Despite the challenges of third year I found something that encouraged me all the time, something I enjoy doing to educate people about nutrition as I educate myself in return. I have never seen myself so out of my comfort zone, the effort I put in and the Grace and mercy of God that I cannot take for granted, the encouraging words of my lecturers, the loving and caring parent and siblings calls, the God sent friends, all encouraged me and kept me going. I know that these things are important in life and I miss them so much. At the moment I feel like life is starting all over again for me after 3 years of my undergraduate and finally making few genuine friends. Moving to Glasgow to a new setting and for Masters is quite challenging and sometimes I feel like I do not have that channel of support anymore; I do not like going to University counsellors for support; at least not done it yet and for that I miss my support channel (as listed above). Although, parents are more busy than ever and hardly do the long calls anymore, I am occupied with University and life as well that call does not fall right most times, I feel a bit lost but I am also starting to feel the sense of support from my church and few friends, which keeps me sane and grounded. I am proud and thankful to God for the completion of my BSc and for the University and my lecturer for celebrating my effort throughout the 3 years and how I have grown, as I made it to the University Newsletter. Click here to view.

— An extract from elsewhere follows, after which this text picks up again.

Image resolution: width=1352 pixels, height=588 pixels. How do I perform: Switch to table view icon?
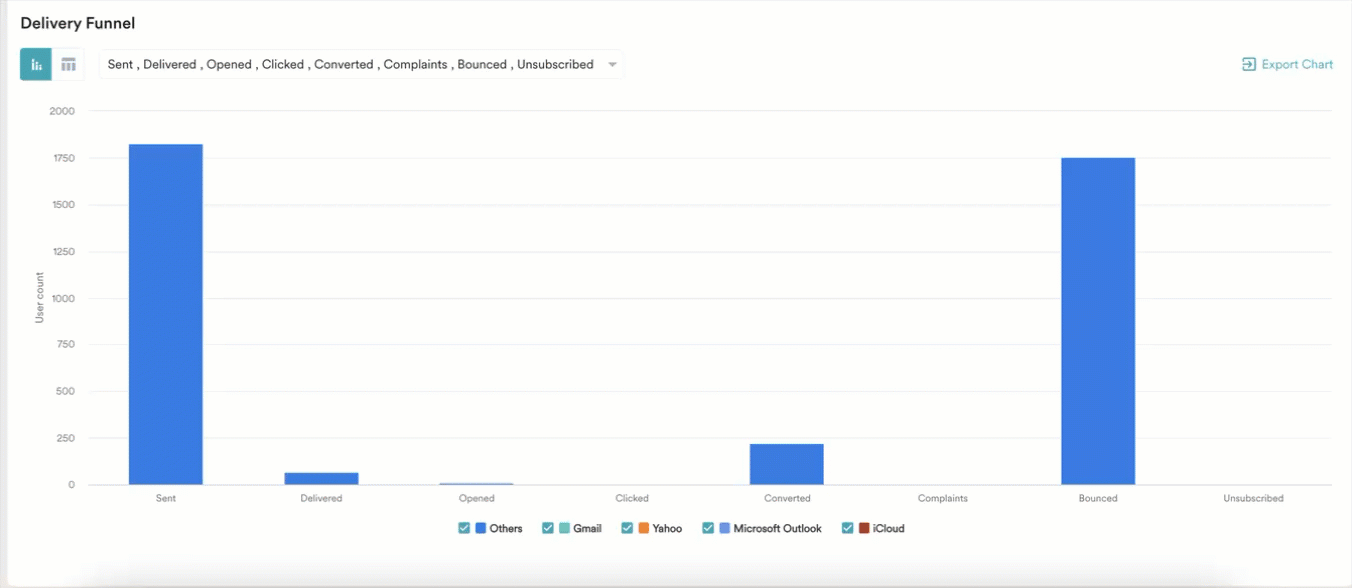pos(68,63)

On the other hand, I should keep trying to find support system mainly with my lecturers by having a more open mind. I often feel like I do not know enough for this course as expected of me but after all they are always here to help. Although I am starting to understand that what makes it a maters degree is truly wider reading, problem solving and self discovery.
Future
I have never been so scared of what I could lose ever in my life until I started thinking about finishing my masters successfully and getting a job. I really do not know why I feel like this is the next step and if it does not happen I will be devastated but I soon realised that where I am now was once my future plan, something I imagined and prayed for and for that I feel grateful and hopeful that there is no other choice but growth and advancement in every aspect of my life. I plan to get a job as a Food technologist (New product development), mainly in a protein food meals or snacks company; bringing healthy food to the society. In the nearest future (not too far anymore), I intend to help my society more and do more for God; which basically means giving back to the world.
An act of kindness creates an endless ripple.